Named axes#

Named axes are a feature in Awkward Array that allows you to give names to the axes of an array. This can be useful for documentation, debugging, and for writing code that is more robust to changes in the structure of the data. As argumented at PyHEP.dev 2023 and by the Harvard NLP group in their “Tensor Considered Harmful” write-up, named axes can be a powerful tool to make code more readable and less error-prone.

Awkward array ensures that named axes are properly propagated to the result. All highlevel, indexing, and broadcasting operations in awkward array support named axes.

Other libraries that support named axes include:

Named axes in Awkward Array are inspired primarily by hist and PyTorch Named Tensors.

How to (de-)attach named axes?#

Named axes can be attached to an array using the high-level ak.with_named_axis() function. Awkward Array allows strings as named axes and integers as positional axes.

The named_axis argument of ak.with_named_axis() accepts either a tuple or dict:

tuple:
- named axis: item
- positional axis: index of the item
- additional: None represents a wildcard for not specifying a name, e.g.: ("x", None) means that the first axis is named “x” and the second is not named.
dict:
- named axis: key
- positional axis: value
- additional: not specifying a name is not allowed, e.g.: {"x": 0} means that the first axis is named “x”, all other existing dimensions are unnamed. The dict option also allows for renaming negative axes, e.g.: {"x": -1} means that the last axis is named “x”.

import awkward as ak
import numpy as np

The axis names of an array can be attached through the constructor:

named_array = ak.Array([[1, 2], [3], [], [4, 5, 6]], named_axis=("x", "y"))
# or
named_array = ak.Array([[1, 2], [3], [], [4, 5, 6]], named_axis={"x": 0, "y": 1})

… or through ak.with_named_axis:

array = ak.Array([[1, 2], [3], [], [4, 5, 6]])
named_array = ak.with_named_axis(array, named_axis=("x", "y"))
# or
named_array = ak.with_named_axis(array, named_axis={"x": 0, "y": 1})

After attaching named axes, you can see the named axes comma-separated in the arrays representation and in .show(named_axis=True):

ak.Array([[1, 2], [3], [], [4, 5, 6]], named_axis=("x", "y"))

[[1, 2],
 [3],
 [],
 [4, 5, 6]]
---------------------
named axis: x:0, y:1
backend: cpu
nbytes: 88 B
type: 4 * var * int64

ak.Array([[1, 2], [3], [], [4, 5, 6]], named_axis=("x", "y")).show(named_axis=True)

named axis: x:0, y:1
[[1, 2],
 [3],
 [],
 [4, 5, 6]]

Accessing the named axis mapping to positional axis can be done using the named_axis and positional_axis properties:

named_array.named_axis

{'x': 0, 'y': 1}

named_array.positional_axis

(0, 1)

DATASET CONTENT.
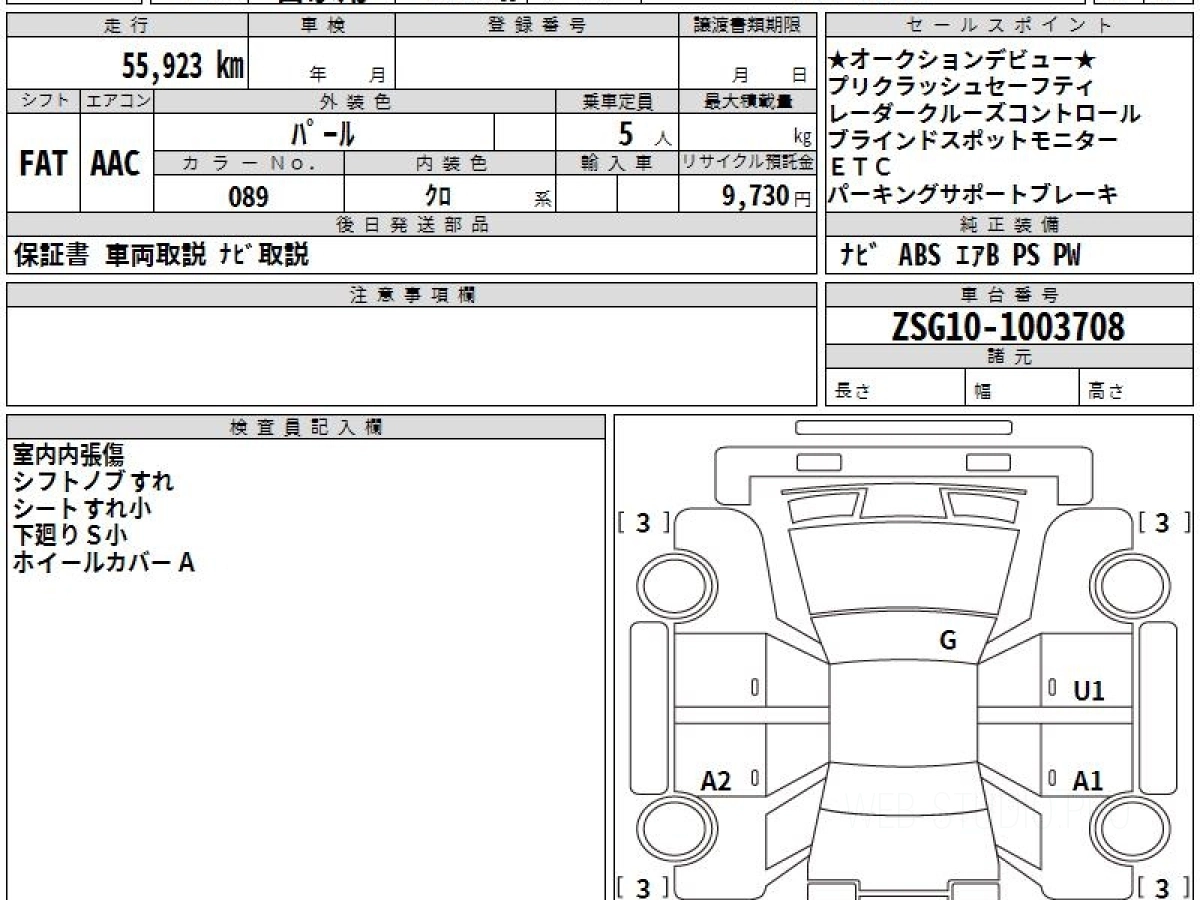The width and height of the screenshot is (1200, 900).
Task: Click the G mark on the windshield
Action: pyautogui.click(x=948, y=641)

INSTRUCTIONS FOR THE TASK.
According to the named axes page, what two things primarily inspired named axes in Awkward Array? The data comes from a different source than the named axes page.

ANSWER.
Hist and PyTorch Named Tensors.